Inscription horizontale : Il faut bien l'admettre.
Après un long silence, Xu Zhengyang fit un geste de la main et dit
: «
Outre ces facteurs qu’on ne peut éliminer complètement pour le moment, il y a aussi la part d’opportunité et de chance… Il n’y a pas lieu de s’en plaindre. Le destin, que même les dieux ne peuvent contrôler, offre toujours une chance à chacun. Tout dépend de savoir la saisir. Certains sont plus chanceux que d’autres. Inutile de s’en plaindre.
»
« Par exemple, moi, Xu Zhengyang, j’ai une chance incroyable ; tandis que vous, Chen Chaojiang, vous êtes plutôt chanceux. »
« Au moins, tu m'as rencontré. Tant que tu travailles dur, il n'y aura pas de situations injustes qui entraveront tes efforts, n'est-ce pas ? »
Chen Chaojiang acquiesça sans hésiter.
Oui, il a eu beaucoup de chance car il avait un frère nommé Xu Zhengyang.
Xu Zhengyang se remit à réfléchir profondément. La lumière vive du soleil l'inondait, auréolant son corps d'une blancheur éclatante. Vêtu de vêtements décontractés aux tons clairs, il paraissait quelque peu éblouissant et flou lorsque Li Bingjie et Ye Wan l'observaient de loin.
Grâce à l'enquête menée par Wang Yonggan ces derniers jours, Xu Zhengyang a appris quelques informations de base sur Ding Changri.
Cet homme, parti de rien comme simple crabe des marais, amassa une fortune considérable grâce à un courage, un talent et un travail acharné hors du commun. Cependant, l'argent et la gloire, tels des drogues, attisèrent l'avidité inhérente à la nature humaine. Insatisfait de la croissance de sa fortune, il rêvait de devenir encore plus riche et un véritable magnat.
Le raccourci qu'il a choisi, cependant, était la contrebande.
Ding Changri n'était pas fondamentalement mauvais.
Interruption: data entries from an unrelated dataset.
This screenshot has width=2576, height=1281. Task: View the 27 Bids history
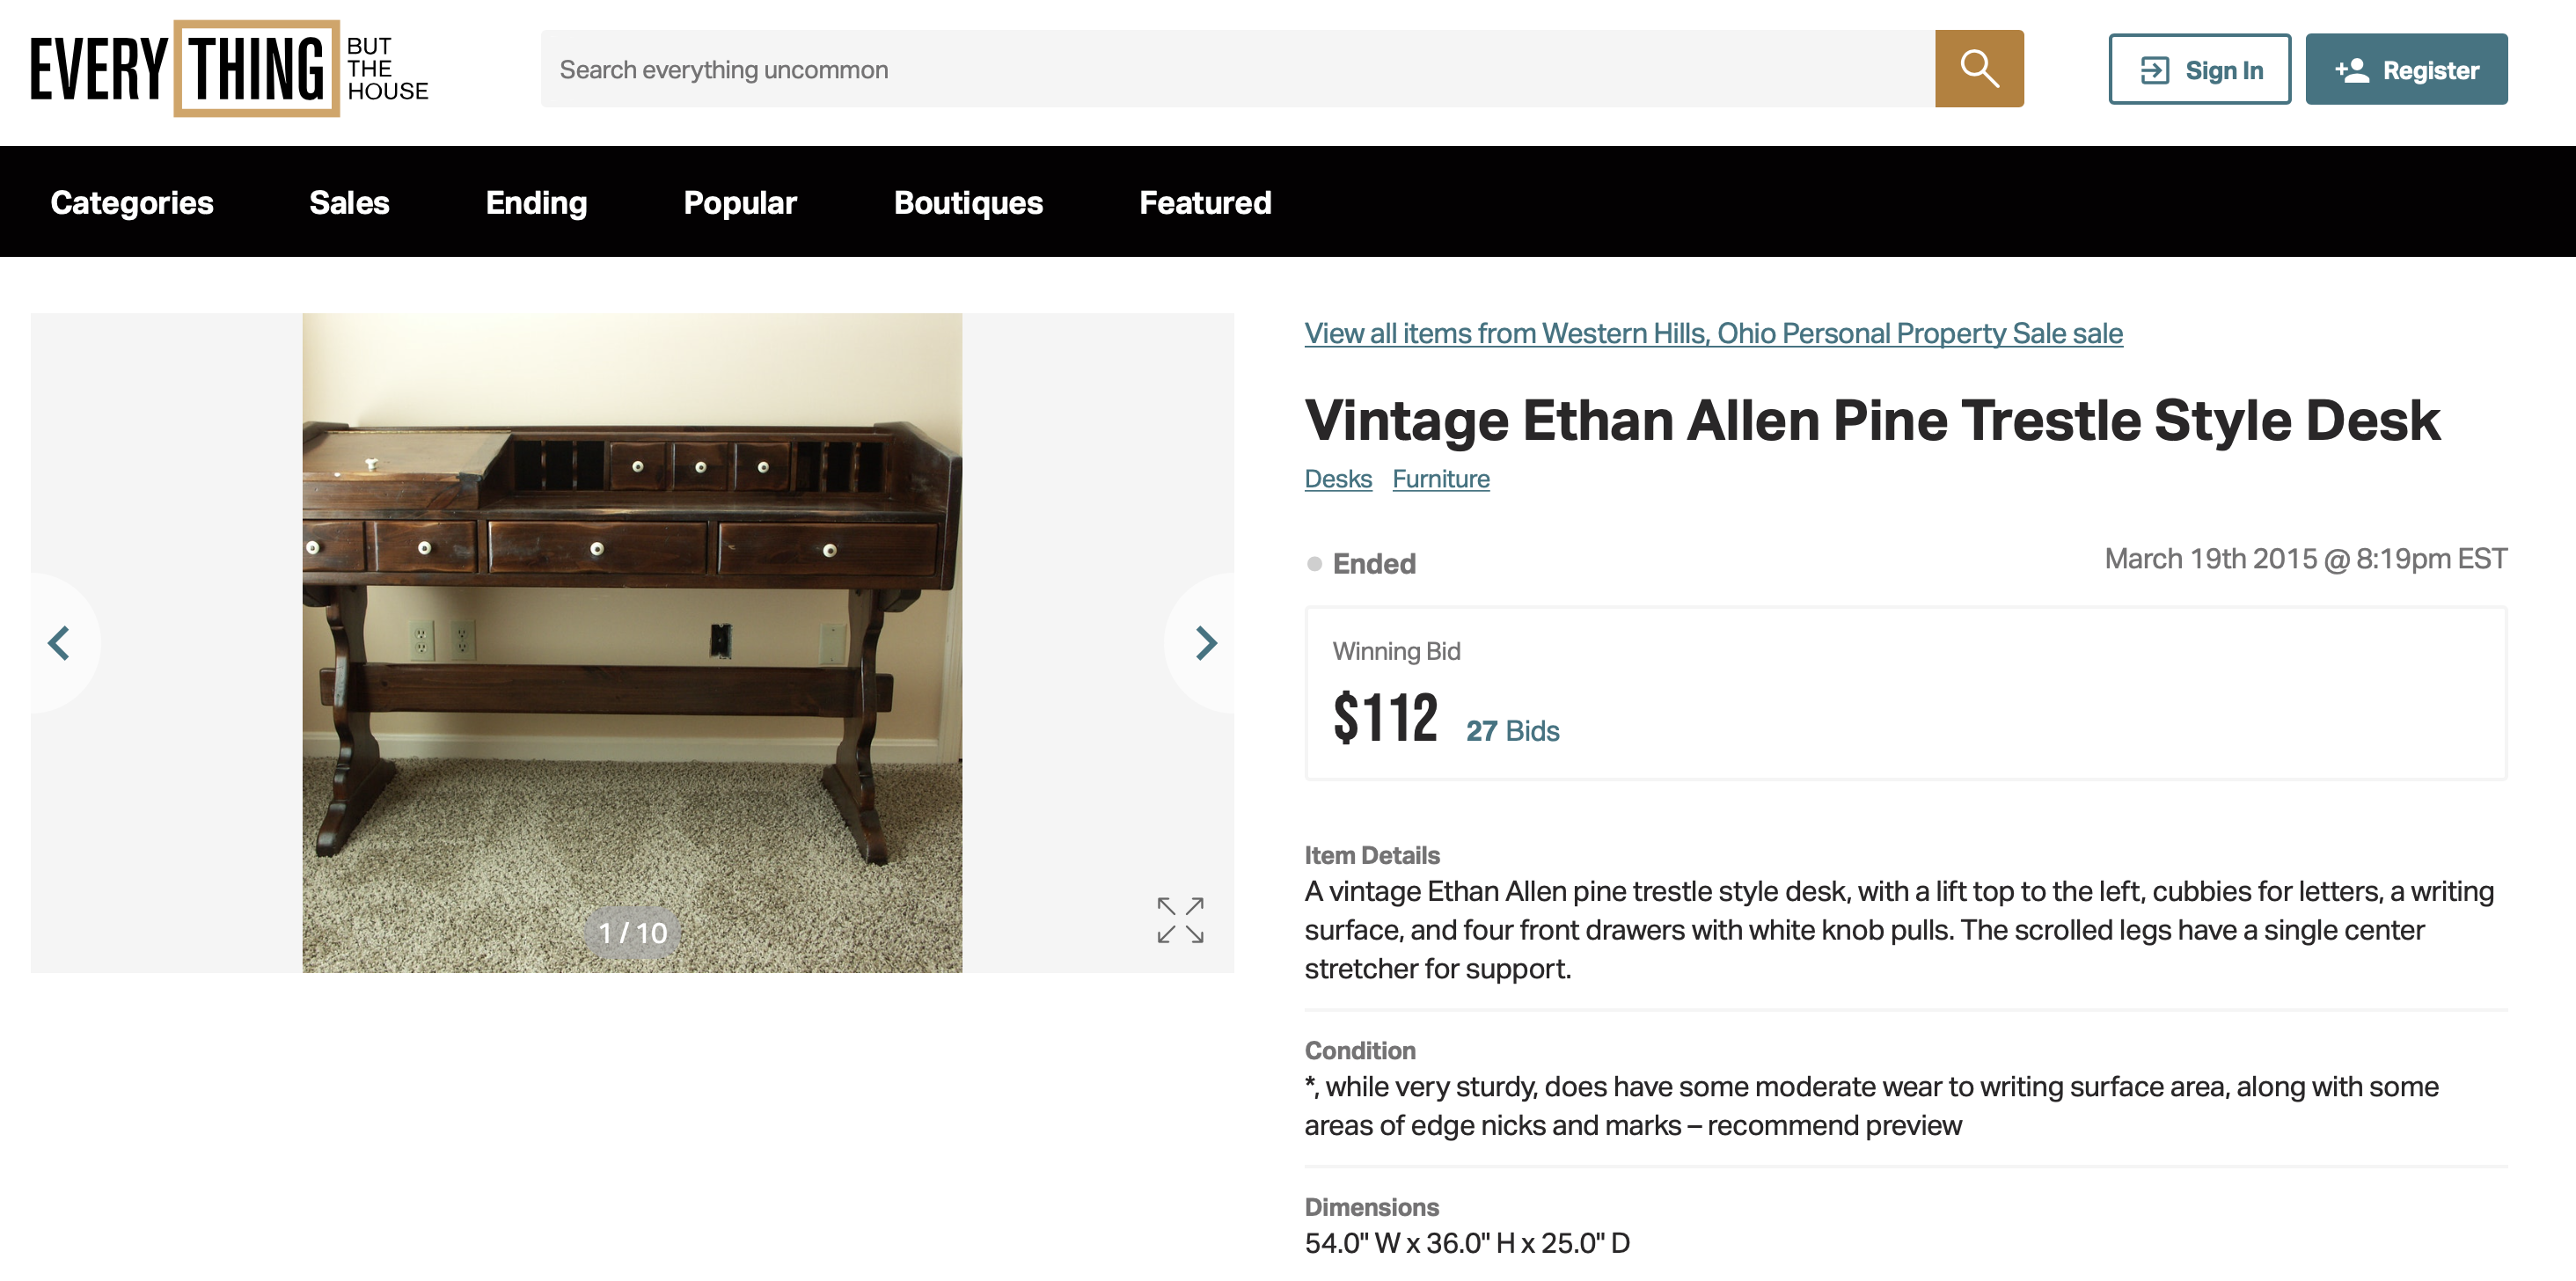click(1512, 731)
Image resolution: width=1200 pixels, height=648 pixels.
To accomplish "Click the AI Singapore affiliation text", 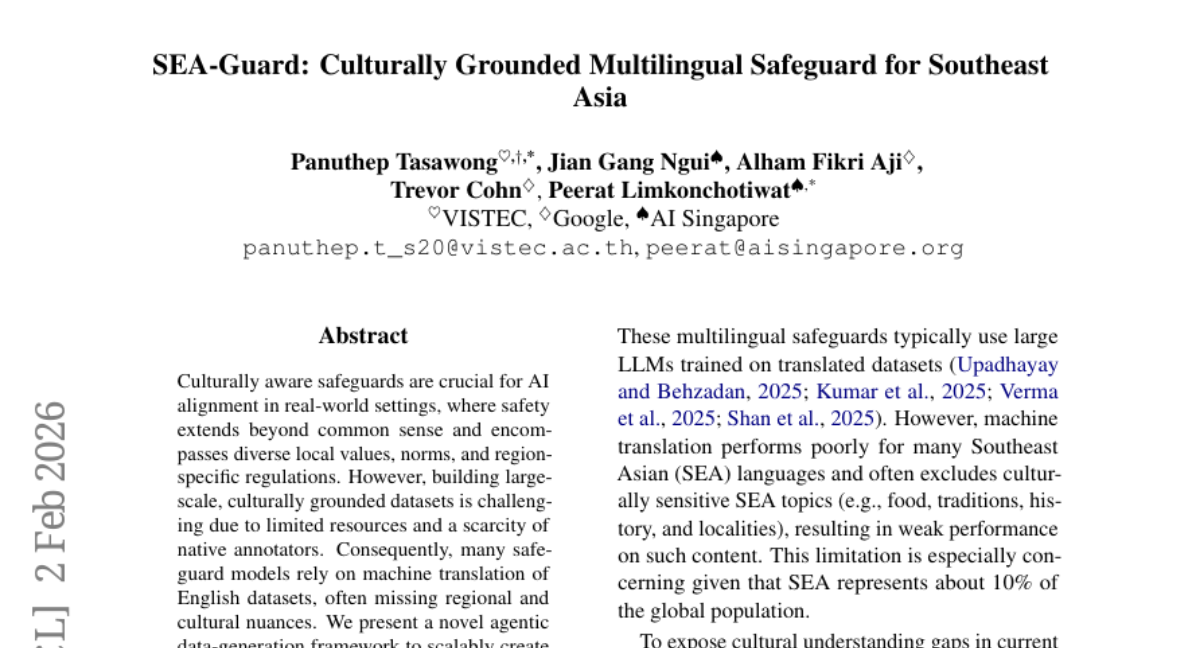I will (715, 218).
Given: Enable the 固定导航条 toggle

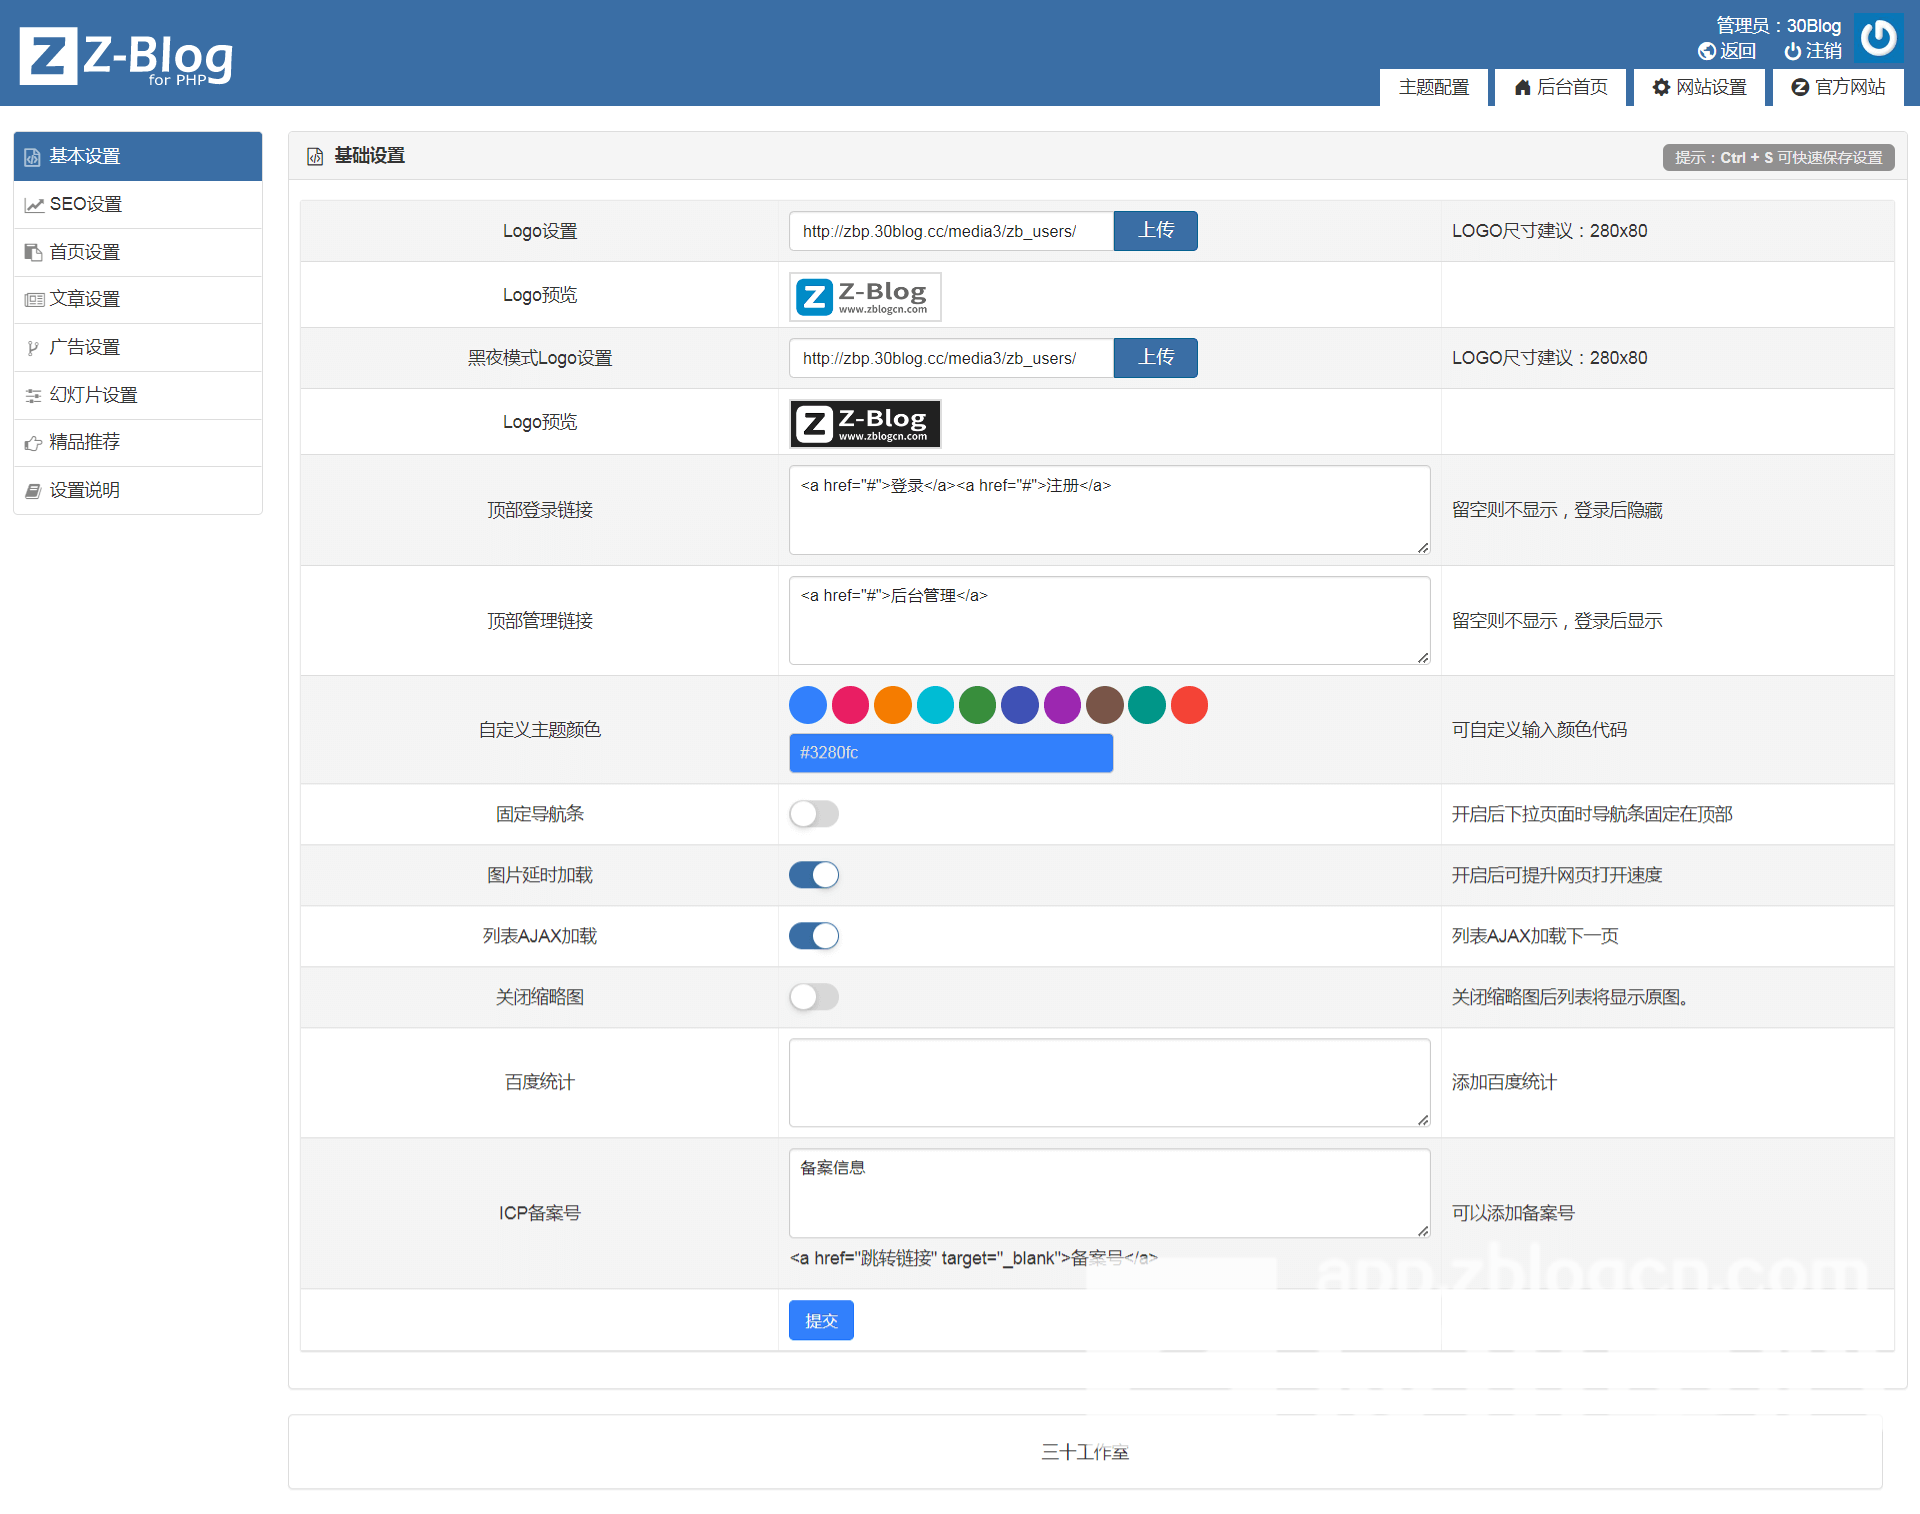Looking at the screenshot, I should click(813, 814).
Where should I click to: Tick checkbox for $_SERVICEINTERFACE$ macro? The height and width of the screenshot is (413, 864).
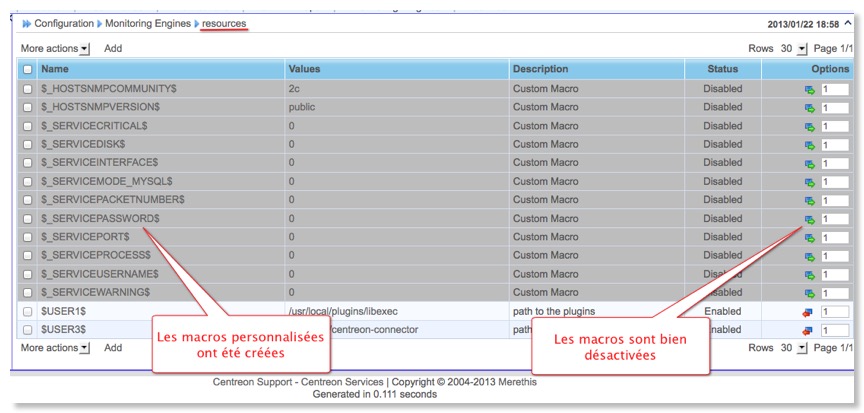tap(28, 163)
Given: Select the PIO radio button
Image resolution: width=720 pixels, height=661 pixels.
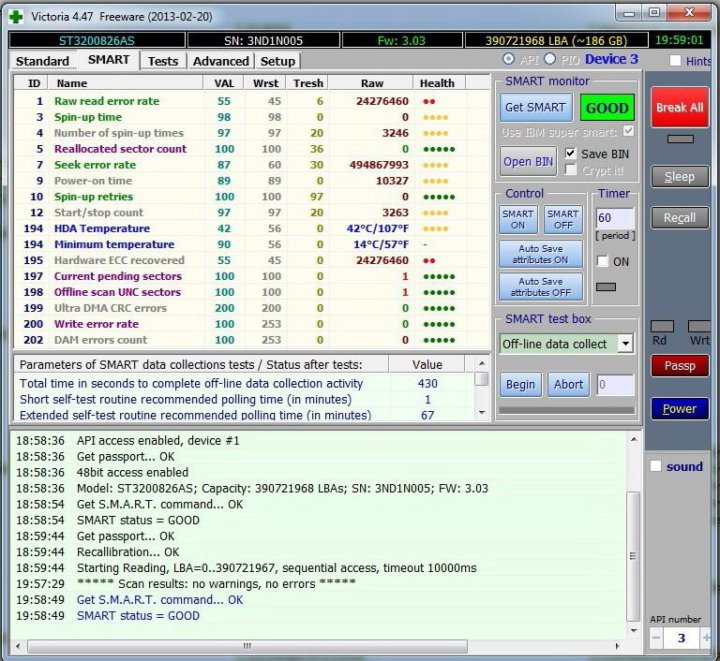Looking at the screenshot, I should click(x=549, y=60).
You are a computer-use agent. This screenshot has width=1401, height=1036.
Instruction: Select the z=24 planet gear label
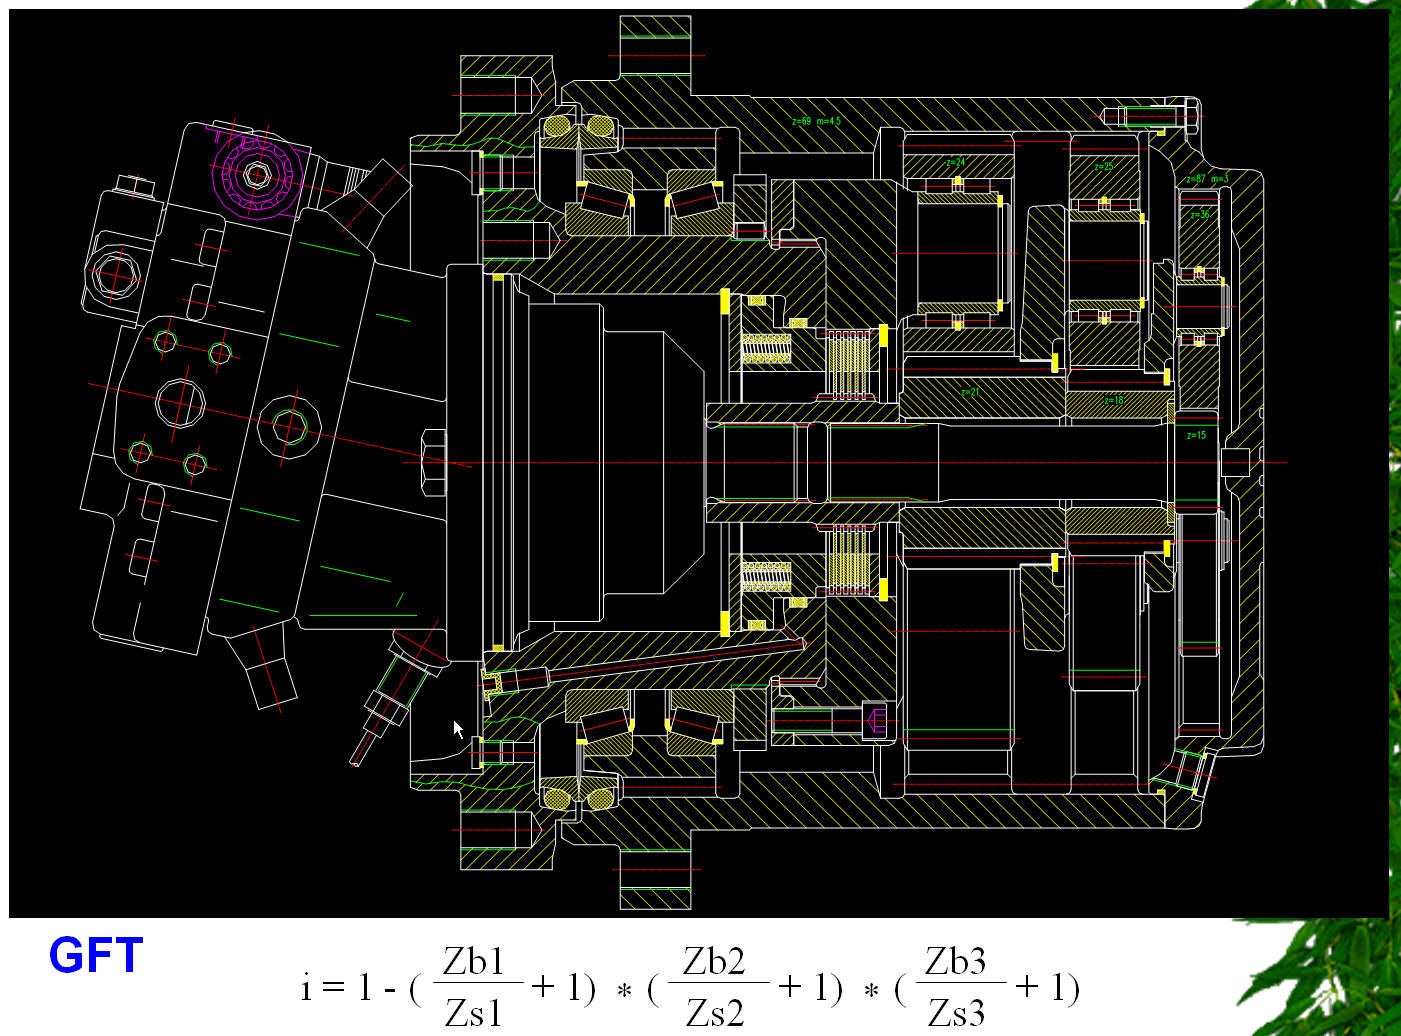click(x=955, y=161)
L'argent et la gloire sont des aspirations partagées par tous, et la quête de célébrité de Ding Changri était peut-être une façon d'apaiser son angoisse et son malaise face à la situation périlleuse dans laquelle il marchait. Quoi qu'il en soit, il a accompli de nombreuses bonnes actions, comme le financement personnel de la construction des écoles primaires Hope, la construction de routes dans sa ville natale et des dons à des œuvres caritatives.
Xu Zhengyang admirait Ding Changri pour cela. Tout comme Wu Guanxian de Dun Shibo, il n'avait jamais oublié sa ville natale ni ses racines, même après avoir fait fortune.
Cependant, Ding Changri est allé trop loin ; il est vraiment allé trop loin.
Son groupe d'Extrême-Orient était un réseau de contrebande d'une ampleur sans précédent, entouré d'innombrables hauts fonctionnaires et dignitaires, ainsi que de Ding Chang et des Japonais.
Oui, de la corruption !
Ding Changri n'hésitait pas à recourir à tous les moyens pour corrompre les fonctionnaires, allant jusqu'à s'adonner à la débauche, aux plaisirs charnels, à la richesse et au pouvoir. Il alla même jusqu'à éliminer nombre de ceux qui entravaient ses activités de contrebande. À présent, on pouvait dire que Ding Changri exerçait un pouvoir absolu à Haixia et même dans toute la province de Jianfu !
Si Ding Changri a pris l'initiative d'approcher Xu Zhengyang et de s'attirer ses faveurs, c'était pour entrer en contact avec la famille Li.
Parce que Ding Changri avait reçu des informations confidentielles selon lesquelles son groupe Far East avait attiré l'attention de ses supérieurs et qu'une enquête secrète le concernant avait été lancée au début de l'année précédente. Les personnes en charge de cette affaire étaient des figures influentes de la faction de la famille Li, notamment Li Ruiqing.
Cependant, comme le réseau de protection personnelle de Ding Changri est extrêmement complexe, avec de nombreux arbres de décision très rapprochés, il est si dense qu'il est impossible de trouver quoi que ce soit sur lui à court terme.